▶ [What this task involves]: Can you copy the listing below line for line, with every character kept the same?

━━ Material shown ━━

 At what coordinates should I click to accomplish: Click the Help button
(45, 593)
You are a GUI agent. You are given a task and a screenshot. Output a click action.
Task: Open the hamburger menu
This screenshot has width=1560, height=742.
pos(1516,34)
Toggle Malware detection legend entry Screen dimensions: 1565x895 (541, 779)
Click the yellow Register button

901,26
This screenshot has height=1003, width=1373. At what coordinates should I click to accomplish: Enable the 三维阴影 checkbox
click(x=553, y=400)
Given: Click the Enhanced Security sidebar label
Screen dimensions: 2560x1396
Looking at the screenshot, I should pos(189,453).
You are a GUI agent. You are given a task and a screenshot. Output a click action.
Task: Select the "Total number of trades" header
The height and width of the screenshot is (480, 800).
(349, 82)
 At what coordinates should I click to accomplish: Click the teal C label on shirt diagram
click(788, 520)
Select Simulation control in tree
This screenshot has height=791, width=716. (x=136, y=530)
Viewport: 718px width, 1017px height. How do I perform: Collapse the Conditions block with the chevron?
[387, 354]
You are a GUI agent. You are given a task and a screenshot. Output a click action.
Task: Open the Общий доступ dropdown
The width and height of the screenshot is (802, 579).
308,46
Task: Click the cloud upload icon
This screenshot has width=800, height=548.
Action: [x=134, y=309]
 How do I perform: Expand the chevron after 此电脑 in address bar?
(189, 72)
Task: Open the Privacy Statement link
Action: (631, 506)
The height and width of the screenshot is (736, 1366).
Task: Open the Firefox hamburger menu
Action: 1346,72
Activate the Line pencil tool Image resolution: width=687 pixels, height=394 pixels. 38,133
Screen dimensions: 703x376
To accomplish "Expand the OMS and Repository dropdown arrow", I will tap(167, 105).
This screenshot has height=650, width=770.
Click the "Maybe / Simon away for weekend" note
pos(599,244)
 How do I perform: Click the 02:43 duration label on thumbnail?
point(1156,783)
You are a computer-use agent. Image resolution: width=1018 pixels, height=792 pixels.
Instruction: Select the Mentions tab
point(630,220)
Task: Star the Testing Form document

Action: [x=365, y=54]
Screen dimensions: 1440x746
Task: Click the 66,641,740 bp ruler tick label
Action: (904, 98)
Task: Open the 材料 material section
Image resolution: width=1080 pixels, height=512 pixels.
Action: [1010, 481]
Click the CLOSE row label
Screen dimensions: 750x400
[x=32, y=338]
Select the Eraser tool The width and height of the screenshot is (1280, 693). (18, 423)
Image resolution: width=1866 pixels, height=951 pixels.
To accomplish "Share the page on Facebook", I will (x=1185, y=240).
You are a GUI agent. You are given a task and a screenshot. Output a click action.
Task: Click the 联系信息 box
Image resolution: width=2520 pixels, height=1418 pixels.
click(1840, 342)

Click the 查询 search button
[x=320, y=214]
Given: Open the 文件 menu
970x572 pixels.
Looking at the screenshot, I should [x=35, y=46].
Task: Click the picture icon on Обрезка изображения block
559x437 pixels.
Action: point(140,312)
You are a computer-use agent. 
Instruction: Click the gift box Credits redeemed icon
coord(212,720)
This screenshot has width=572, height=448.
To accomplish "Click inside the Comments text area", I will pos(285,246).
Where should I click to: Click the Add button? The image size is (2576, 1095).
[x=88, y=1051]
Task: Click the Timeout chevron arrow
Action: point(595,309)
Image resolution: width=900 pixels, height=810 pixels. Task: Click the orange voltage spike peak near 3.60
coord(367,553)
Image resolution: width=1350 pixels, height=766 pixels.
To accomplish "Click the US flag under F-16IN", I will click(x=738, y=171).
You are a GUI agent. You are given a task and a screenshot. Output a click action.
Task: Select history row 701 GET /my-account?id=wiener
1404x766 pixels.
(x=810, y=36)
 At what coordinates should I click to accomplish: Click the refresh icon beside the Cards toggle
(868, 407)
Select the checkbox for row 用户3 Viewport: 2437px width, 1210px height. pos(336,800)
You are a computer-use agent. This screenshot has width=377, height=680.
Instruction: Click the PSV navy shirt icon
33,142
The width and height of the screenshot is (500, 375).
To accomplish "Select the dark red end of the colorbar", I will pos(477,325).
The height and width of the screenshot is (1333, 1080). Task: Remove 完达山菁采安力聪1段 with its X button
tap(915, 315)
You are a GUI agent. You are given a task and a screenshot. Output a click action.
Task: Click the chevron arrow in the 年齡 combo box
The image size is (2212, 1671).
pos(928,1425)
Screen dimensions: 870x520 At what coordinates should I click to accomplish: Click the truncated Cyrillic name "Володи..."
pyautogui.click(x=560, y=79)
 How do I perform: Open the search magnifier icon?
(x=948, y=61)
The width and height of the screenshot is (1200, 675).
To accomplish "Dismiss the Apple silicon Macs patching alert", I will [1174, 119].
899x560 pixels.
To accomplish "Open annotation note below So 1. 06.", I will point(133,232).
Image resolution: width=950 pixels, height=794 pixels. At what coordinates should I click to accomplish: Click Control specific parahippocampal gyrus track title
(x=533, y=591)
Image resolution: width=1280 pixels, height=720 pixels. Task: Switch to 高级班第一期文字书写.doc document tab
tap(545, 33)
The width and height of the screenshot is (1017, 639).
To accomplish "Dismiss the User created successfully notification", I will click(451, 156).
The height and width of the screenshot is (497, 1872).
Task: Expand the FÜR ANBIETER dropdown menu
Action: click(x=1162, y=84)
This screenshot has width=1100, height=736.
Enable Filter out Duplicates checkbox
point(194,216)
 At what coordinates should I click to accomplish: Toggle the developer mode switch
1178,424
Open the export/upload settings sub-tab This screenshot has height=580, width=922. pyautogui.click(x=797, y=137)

━━━

▶ [Final result]:
 At what coordinates should I click to accomplish: Click the Help button
(45, 593)
You are a GUI agent. You are given a task and a screenshot. Output a click action.
Task: Open the hamburger menu
This screenshot has width=1560, height=742.
pos(1516,34)
Toggle Malware detection legend entry Screen dimensions: 1565x895 (541, 779)
Click the yellow Register button

901,26
This screenshot has height=1003, width=1373. At what coordinates should I click to accomplish: Enable the 三维阴影 checkbox
click(x=553, y=400)
Given: Click the Enhanced Security sidebar label
Screen dimensions: 2560x1396
Looking at the screenshot, I should pos(189,453).
You are a GUI agent. You are given a task and a screenshot. Output a click action.
Task: Select the "Total number of trades" header
The height and width of the screenshot is (480, 800).
(349, 82)
 At what coordinates should I click to accomplish: Click the teal C label on shirt diagram
click(788, 520)
Select Simulation control in tree
This screenshot has height=791, width=716. (x=136, y=530)
Viewport: 718px width, 1017px height. How do I perform: Collapse the Conditions block with the chevron?
[387, 354]
You are a GUI agent. You are given a task and a screenshot. Output a click action.
Task: Open the Общий доступ dropdown
The width and height of the screenshot is (802, 579).
308,46
Task: Click the cloud upload icon
This screenshot has width=800, height=548.
Action: [x=134, y=309]
 How do I perform: Expand the chevron after 此电脑 in address bar?
(189, 72)
Task: Open the Privacy Statement link
Action: (631, 506)
The height and width of the screenshot is (736, 1366).
Task: Open the Firefox hamburger menu
Action: 1346,72
Activate the Line pencil tool Image resolution: width=687 pixels, height=394 pixels. 38,133
Screen dimensions: 703x376
To accomplish "Expand the OMS and Repository dropdown arrow", I will tap(167, 105).
This screenshot has height=650, width=770.
Click the "Maybe / Simon away for weekend" note
pos(599,244)
 How do I perform: Click the 02:43 duration label on thumbnail?
point(1156,783)
You are a computer-use agent. Image resolution: width=1018 pixels, height=792 pixels.
Instruction: Select the Mentions tab
point(630,220)
Task: Star the Testing Form document

Action: [x=365, y=54]
Screen dimensions: 1440x746
Task: Click the 66,641,740 bp ruler tick label
Action: (904, 98)
Task: Open the 材料 material section
Image resolution: width=1080 pixels, height=512 pixels.
Action: [1010, 481]
Click the CLOSE row label
Screen dimensions: 750x400
[x=32, y=338]
Select the Eraser tool The width and height of the screenshot is (1280, 693). (18, 423)
Image resolution: width=1866 pixels, height=951 pixels.
To accomplish "Share the page on Facebook", I will (x=1185, y=240).
You are a GUI agent. You are given a task and a screenshot. Output a click action.
Task: Click the 联系信息 box
Image resolution: width=2520 pixels, height=1418 pixels.
click(1840, 342)

Click the 查询 search button
[x=320, y=214]
Given: Open the 文件 menu
970x572 pixels.
Looking at the screenshot, I should [x=35, y=46].
Task: Click the picture icon on Обрезка изображения block
559x437 pixels.
Action: point(140,312)
You are a computer-use agent. 
Instruction: Click the gift box Credits redeemed icon
coord(212,720)
This screenshot has width=572, height=448.
To accomplish "Click inside the Comments text area", I will pos(285,246).
Where should I click to: Click the Add button? The image size is (2576, 1095).
[x=88, y=1051]
Task: Click the Timeout chevron arrow
Action: point(595,309)
Image resolution: width=900 pixels, height=810 pixels. Task: Click the orange voltage spike peak near 3.60
coord(367,553)
Image resolution: width=1350 pixels, height=766 pixels.
To accomplish "Click the US flag under F-16IN", I will click(x=738, y=171).
You are a GUI agent. You are given a task and a screenshot. Output a click action.
Task: Select history row 701 GET /my-account?id=wiener
1404x766 pixels.
(x=810, y=36)
 At what coordinates should I click to accomplish: Click the refresh icon beside the Cards toggle
(868, 407)
Select the checkbox for row 用户3 Viewport: 2437px width, 1210px height. pos(336,800)
You are a computer-use agent. This screenshot has width=377, height=680.
Instruction: Click the PSV navy shirt icon
33,142
The width and height of the screenshot is (500, 375).
To accomplish "Select the dark red end of the colorbar", I will pos(477,325).
The height and width of the screenshot is (1333, 1080). Task: Remove 完达山菁采安力聪1段 with its X button
tap(915, 315)
You are a GUI agent. You are given a task and a screenshot. Output a click action.
Task: Click the chevron arrow in the 年齡 combo box
The image size is (2212, 1671).
pos(928,1425)
Screen dimensions: 870x520 At what coordinates should I click to accomplish: Click the truncated Cyrillic name "Володи..."
pyautogui.click(x=560, y=79)
 How do I perform: Open the search magnifier icon?
(x=948, y=61)
The width and height of the screenshot is (1200, 675).
To accomplish "Dismiss the Apple silicon Macs patching alert", I will [1174, 119].
899x560 pixels.
To accomplish "Open annotation note below So 1. 06.", I will point(133,232).
Image resolution: width=950 pixels, height=794 pixels. At what coordinates should I click to accomplish: Click Control specific parahippocampal gyrus track title
(x=533, y=591)
Image resolution: width=1280 pixels, height=720 pixels. Task: Switch to 高级班第一期文字书写.doc document tab
tap(545, 33)
The width and height of the screenshot is (1017, 639).
To accomplish "Dismiss the User created successfully notification", I will click(451, 156).
The height and width of the screenshot is (497, 1872).
Task: Expand the FÜR ANBIETER dropdown menu
Action: click(x=1162, y=84)
This screenshot has width=1100, height=736.
Enable Filter out Duplicates checkbox
point(194,216)
 At what coordinates should I click to accomplish: Toggle the developer mode switch
1178,424
Open the export/upload settings sub-tab This screenshot has height=580, width=922. pyautogui.click(x=797, y=137)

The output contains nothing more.